Status: Funded - Open

Evaluating post-op AKI criteria in infants with CHD and the protective effects of acetaminophen

Reid Chamberlain, MD


BACKGROUND: Post-operative acute kidney injury (AKI) is a major contributor to adverse outcomes and mortality in infants undergoing congenital heart defect (CHD) surgery. The study and prevention of AKI in children after CHD surgery is complicated by a multi-factorial causal pathway and numerous clinical criteria defining AKI. Emerging data support that acetaminophen may reduce AKI risk through reduction of nephrotoxic free hemoglobin radicals.

GAP: First, the acetaminophen exposure-response relationship is unknown and precludes optimal individualized dosing to protect against AKI. Second, the most recent AKI criteria, Kidney Disease Improving Global Outcomes (KDIGO), have not been rigorously validated as predictors of adverse outcomes in infants following CHD surgery.

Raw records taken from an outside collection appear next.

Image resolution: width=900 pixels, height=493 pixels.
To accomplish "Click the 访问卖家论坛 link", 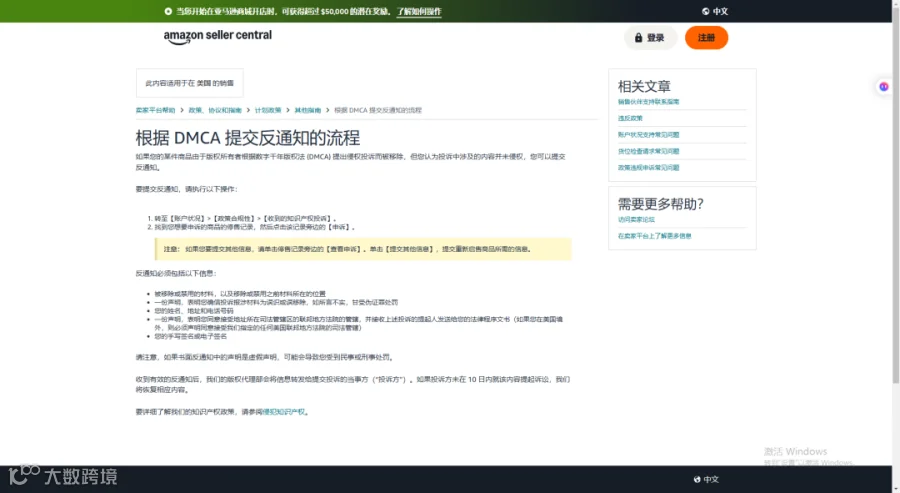I will (636, 220).
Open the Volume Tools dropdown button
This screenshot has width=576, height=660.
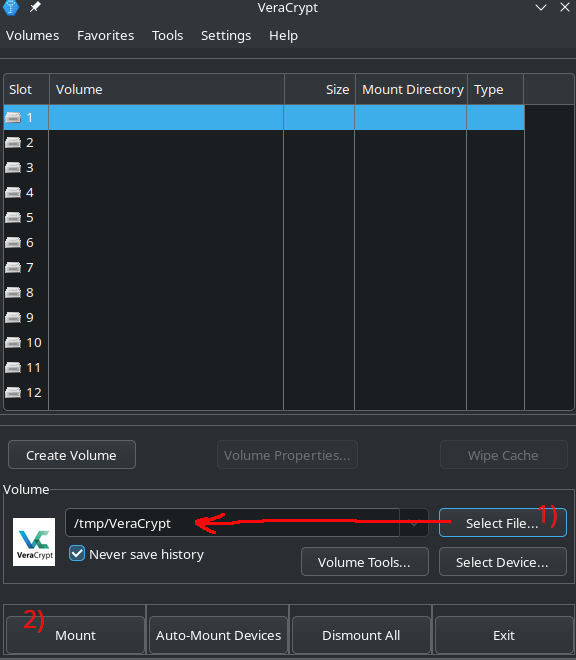[x=365, y=562]
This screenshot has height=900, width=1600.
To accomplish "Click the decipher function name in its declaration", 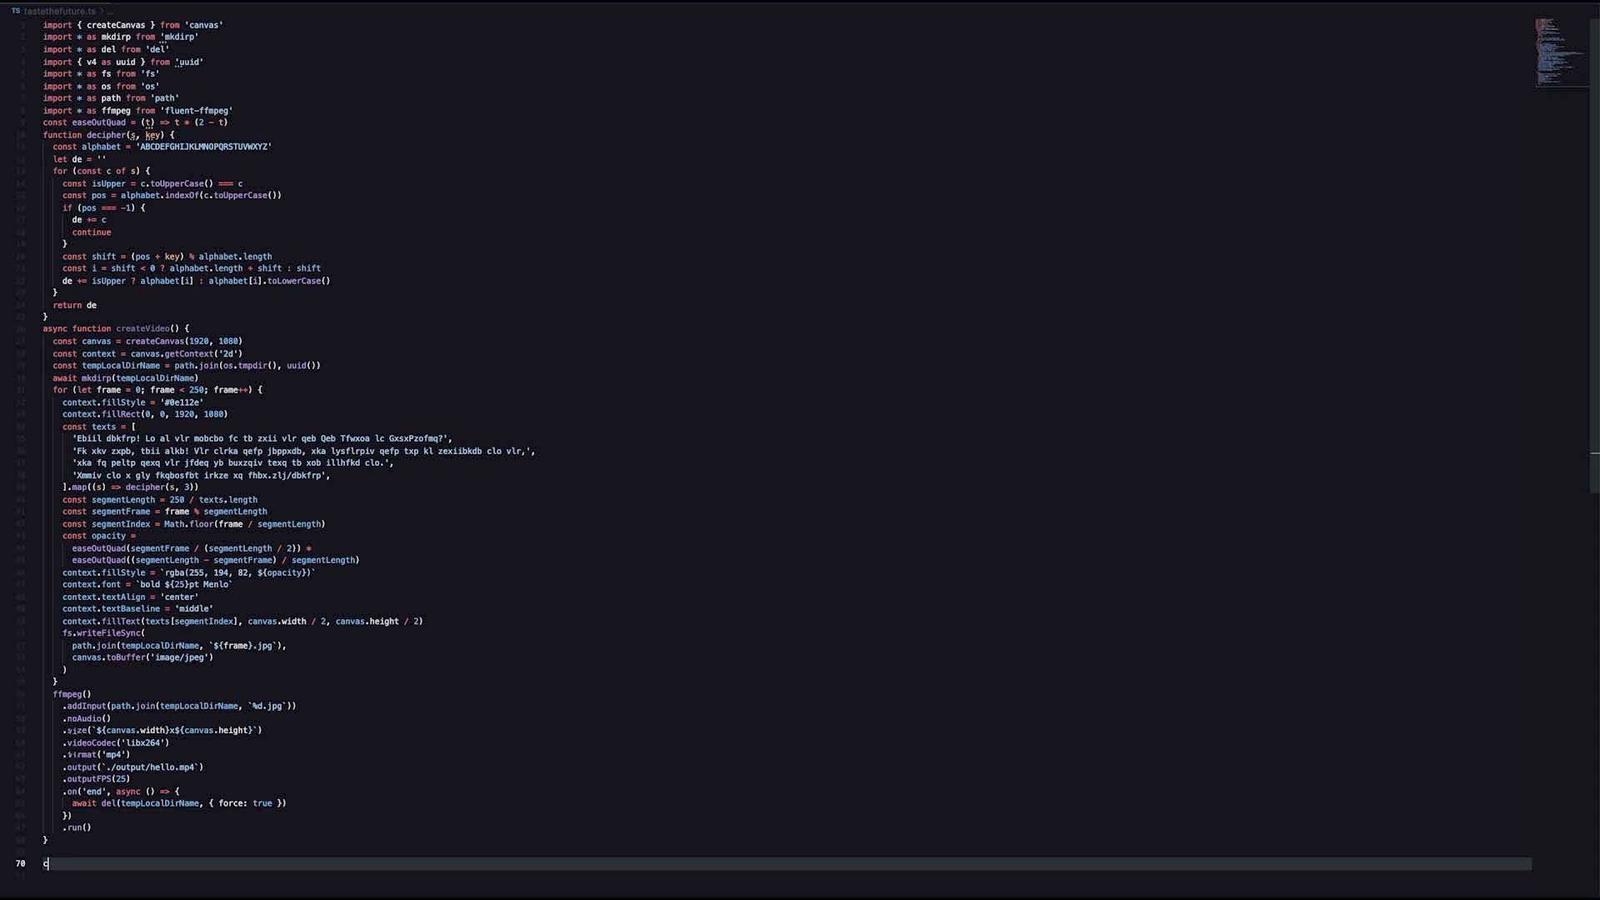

HYPOTHESIS: First, the clearance of acetaminophen will correlate directly with age and weight at surgery and indirectly with cardiopulmonary bypass time. It will be feasible to identify an optimized acetaminophen exposure associated with 20% lower risk of ≥ stage 2 KDIGO-defined AKI. Second, subjects with ≥ stage 2 KDIGO-defined AKI will have a 3.5-fold increased risk of post-operative mortality after controlling for other surgical risk factors

METHODS: Leveraging the existing infrastructure of the STRESS trial (STeroids to REduce Systemic inflammation after infant heart Surgery), this 2-part sub-study will: 1) use a prospective single-arm, open label per standard of care drug study to define the pharmacokinetics of acetaminophen and determine the exposure-response relationship of acetaminophen and AKI in 40 STRESS trial infants, and 2) evaluate the relationship between KDIGO-defined AKI and post-operative morbidity and mortality in 240 STRESS trial enrollees.

RESULTS: Pending

IMPACT: Data from these studies will support a future prospective trial of acetaminophen for prevention of post-operative AKI after CHD surgery.